One girl I know and am becoming quite good friends with (let’s call her Yoon Chung, because, well, that’s her real name and I am completely incapable of coming up with Korean pseudonyms) is fairly well travelled.
She’s lived in both Canada and America for a few years, meaning that her English is miles better than any other native person I know here. Even the Korean English teachers at my school don’t speak particularly good English, which continues to surprise me on a daily basis! I understand that someone teaching a language not their own will most likely not be as fluent as a native speaker. They’re bound to make mistakes, and that that’s where people like me come in – teaching our first language and knowing when certain things are correct just because they sound correct, without having to look up The Rules. I do not believe for one second, however, that my French teachers at school had abilities anywhere short of excellent when it came to speaking French. It really does disturb me to hear the teachers struggling to make themselves understood to us, or teaching things that are totally incorrect. To small children! Who will, with their sponge-like minds, absorb everything they hear and fall into habits that will be as good as impossible to break.
Some of these are things I would describe as fundamental to the entire structure of the English language – it’s not as if I’m complaining about them splitting infinitives or using a colon instead of a semi-colon. But to me, anyone who hesitantly says “I am new coat/sore throat/(other word that should come after have a)“, or consistently fails to know the difference between he and she, is rather dubiously qualified to be an English teacher.
And do you know why the children can’t say ‘wolf’? asked Yoon Chung, as we discussed this strange phenomenon of English teachers who can’t speak English. I shook my head. It’s a strange one. Unlike the letter ‘z’, which Koreans really cannot pronounce (in the way that I am utterly failing to pronounce ㅈ and ㅊ in Korean, simply because they’re not sounds I’ve ever had to make before in my own language), they can make a ‘w’ sound. They copy me easily when I say words like “would”, “want”, or “went”. But that’s because those are very familiar words to them, said Yoon Chung. They’re looking at the whole word, and recognising it instantly. Wolf, however, is not so familiar, so they try to sound it out, as they do with all new words. And I will guarantee you that those children were taught that the letter ‘w’ is pronounced “oooo”!
I looked blankly at her.
It’s the fault of whoever named the English letters, said Yoon Chung, laughing. Double U? Seriously? Well, at some point in history, a Korean person has been teaching himself English, and said to himself, ah, double U! One ‘U’ is “oo”. So double ‘U’ must be “oooo”.
Oooolf! I exclaimed, some understanding dawning. It seems that from that mistake, everyone else has become convinced that that’s how ‘w’ is pronounced. And so, when reading and encountering a new word beginning with ‘w’, my students will make a long ‘u’ sound instead of a ‘w’ sound. Their English teachers have taught them that. But it’s not their fault, because their English teachers taught it to them, and their English teachers taught it to them!

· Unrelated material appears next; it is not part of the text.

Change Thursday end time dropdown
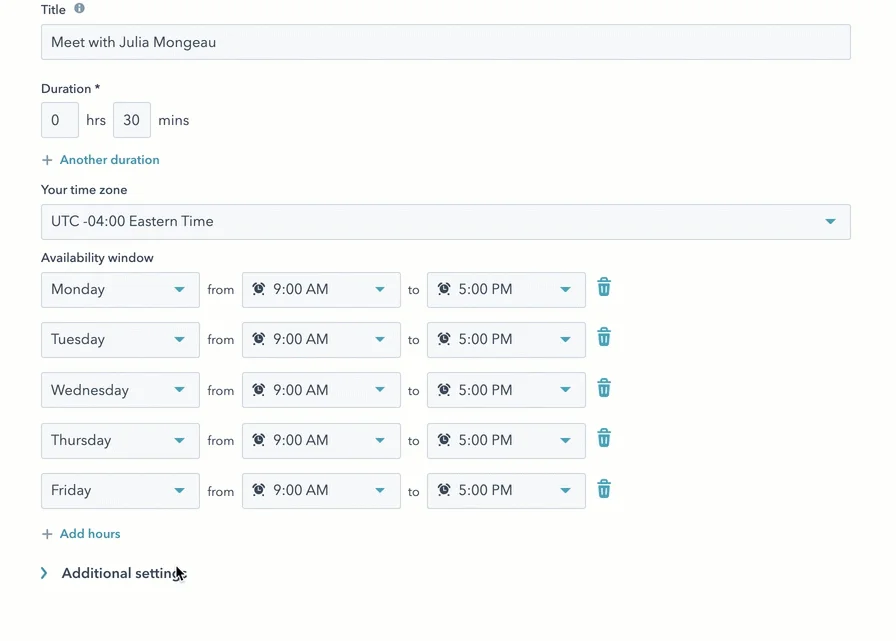The width and height of the screenshot is (896, 641). coord(506,440)

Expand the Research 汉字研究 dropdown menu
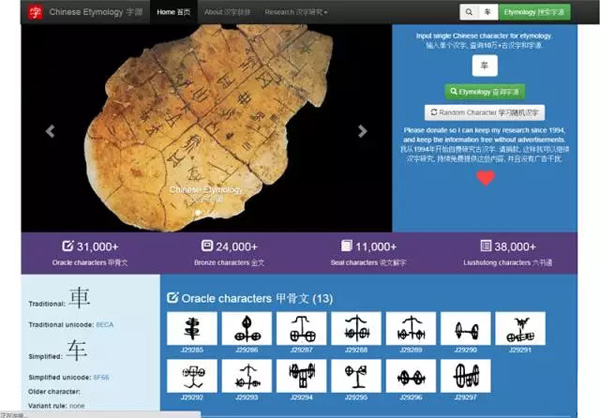[298, 12]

Tragically, I think it’s too late to undo the damage as far as my students are concerned. Their brains have taken the information and stored it so that any time they see a word beginning with ‘w’, they pronounce it as if it begins with ‘uu’ and the following vowel is unnecessary. William becomes Ooool-ee-am. Wonder becomes oooonder. Wing becomes oooong. They can pronounce it perfectly when I get them to repeat me, but getting them to read that letter correctly is a lost cause. It will always be ‘uu’, unless I have a ten minute W Time at the beginning of every class from now until the end of my contract.
Actually, that’s not a bad idea. If it oooorks!